Anat Cohen-Dayag - CEO, President and Director
Yes, sorry, yes. So with respect to the Moonshot program, there is not much more that I can say on top of what I was stating in the comments, in the prepared comments. But, I will just say that we're very proud to be selected by this program to get a grant for our patent. Obviously there was a competition, as we understand it, and this is something that states about the innovation that our molecule offers. Going back to the first section of your answer, I think that this is also pointing to the amount of innovation that Compugen generated in its lifetime.
Operator
The next question is from Brian Coleman of Hawk Hill Asset Management.
Brian Coleman
My question is about PVRIG PD-1 combination potential. We know the limits of PD-1 with roughly 70% to 80% of patients being non-responders, and John said that there's been quite a bit of synergy with PD-1 and anti-PVRIG in combination. And I'm wondering if there's a way that you can quantify what that synergistic population has been, in your pre-clinical data?
John J. Hunter - VP of Antibody Research and Development
To date, a lot of the work that we've been doing to try to understand that has been in different cell systems, and we think at least in part it relates to expression of the different ligands in different systems. For example, if you have almost no PD-L1 expression and you add COM701 plus a PD-1 blocker, you really don't see much of an effect, whereas we see more of an effect when we have both ligands, PVR-L2 and PD-L1 expressed at higher levels on the target cells. Because there are a number of other checkpoints that play into this, we're sort of again trying to get a better sense of what other checkpoints and ligands are expressed in those systems. So, it's something that we're working out, but we do think at least in part it relates to what checkpoints are expressed and at what levels they're being expressed.
Brian Coleman
Okay, and then my second question is kind of on the business development front. Early on, over the past couple years, there's kind of been a tradeoff discussed about novel targets and novel therapies. On the one hand, they're more risky, but on the other hand the economics of moving a novel drug candidate through trials, and into the market, are much greater than being the 6th, 7th, 8th PD-1 drug to hit the market. And yet, this quarter we saw a fairly significant PD-1 deal with Beigene and Celgene. And I'm wondering, given the discussions you're having now, if you could use that as kind of a metric or a comp for the discussions you're having around COM701 and some of the novel targets?
Anat Cohen-Dayag - CEO, President and Director
I'll say that I'll avoid using any metrics in order for us not to put ourselves into a box of a specific metric.
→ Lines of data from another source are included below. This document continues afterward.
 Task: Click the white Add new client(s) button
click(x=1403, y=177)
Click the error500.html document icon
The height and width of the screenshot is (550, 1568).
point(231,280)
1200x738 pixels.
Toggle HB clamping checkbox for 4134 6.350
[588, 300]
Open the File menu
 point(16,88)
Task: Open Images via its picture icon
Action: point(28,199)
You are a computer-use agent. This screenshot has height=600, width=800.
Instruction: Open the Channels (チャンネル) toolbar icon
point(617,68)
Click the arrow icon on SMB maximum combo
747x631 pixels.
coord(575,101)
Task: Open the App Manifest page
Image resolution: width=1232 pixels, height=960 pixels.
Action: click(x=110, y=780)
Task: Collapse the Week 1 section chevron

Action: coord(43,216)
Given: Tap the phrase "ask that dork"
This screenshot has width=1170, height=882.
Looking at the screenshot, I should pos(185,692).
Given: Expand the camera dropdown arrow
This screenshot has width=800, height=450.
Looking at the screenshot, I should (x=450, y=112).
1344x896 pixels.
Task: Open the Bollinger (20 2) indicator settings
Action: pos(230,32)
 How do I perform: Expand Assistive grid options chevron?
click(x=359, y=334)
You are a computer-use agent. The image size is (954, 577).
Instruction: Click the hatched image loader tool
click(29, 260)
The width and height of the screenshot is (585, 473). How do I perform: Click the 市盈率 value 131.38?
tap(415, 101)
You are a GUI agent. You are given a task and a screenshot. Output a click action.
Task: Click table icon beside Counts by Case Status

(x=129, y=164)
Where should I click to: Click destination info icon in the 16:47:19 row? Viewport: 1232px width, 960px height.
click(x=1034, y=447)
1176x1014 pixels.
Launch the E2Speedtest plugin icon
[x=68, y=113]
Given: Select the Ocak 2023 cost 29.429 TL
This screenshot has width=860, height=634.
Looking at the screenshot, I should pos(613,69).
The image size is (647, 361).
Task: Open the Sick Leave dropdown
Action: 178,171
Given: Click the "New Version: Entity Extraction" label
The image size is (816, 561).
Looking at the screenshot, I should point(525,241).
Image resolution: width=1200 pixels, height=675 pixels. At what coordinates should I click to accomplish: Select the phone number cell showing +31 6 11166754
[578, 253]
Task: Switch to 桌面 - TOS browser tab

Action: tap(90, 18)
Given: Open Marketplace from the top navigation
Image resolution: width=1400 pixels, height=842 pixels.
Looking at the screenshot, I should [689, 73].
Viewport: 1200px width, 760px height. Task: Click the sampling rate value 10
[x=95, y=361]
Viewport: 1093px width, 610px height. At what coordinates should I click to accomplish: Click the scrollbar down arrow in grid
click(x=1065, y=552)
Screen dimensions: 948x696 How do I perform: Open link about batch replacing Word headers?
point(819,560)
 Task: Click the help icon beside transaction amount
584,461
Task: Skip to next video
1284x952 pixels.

In general, the economics, as you know, we stated that we're in discussions on all four program areas. It will be hard to put in metrics for all of them together. And in general, the economics of this type of deals are dependent on multiple variables. It reflects the data, it reflects the stage of the development, it reflects the competition, the amount of assets. So, I would avoid stating any specific metrics relating to this. That's it.
Operator
This concludes our question and answer session for today. I will now return the call for Anat for concluding remarks.
Anat Cohen-Dayag - CEO, President and Director
Thank you. I'd like to thank all our shareholders and all participants of the call, and I am looking forward to sharing with all of you additional progress during the rest of the year. Thank you.
Operator
Thank you. This concludes the Compugen Ltd. Second Quarter 2017 Financial Results Conference Call. Thank you for your participation. You may go ahead and disconnect.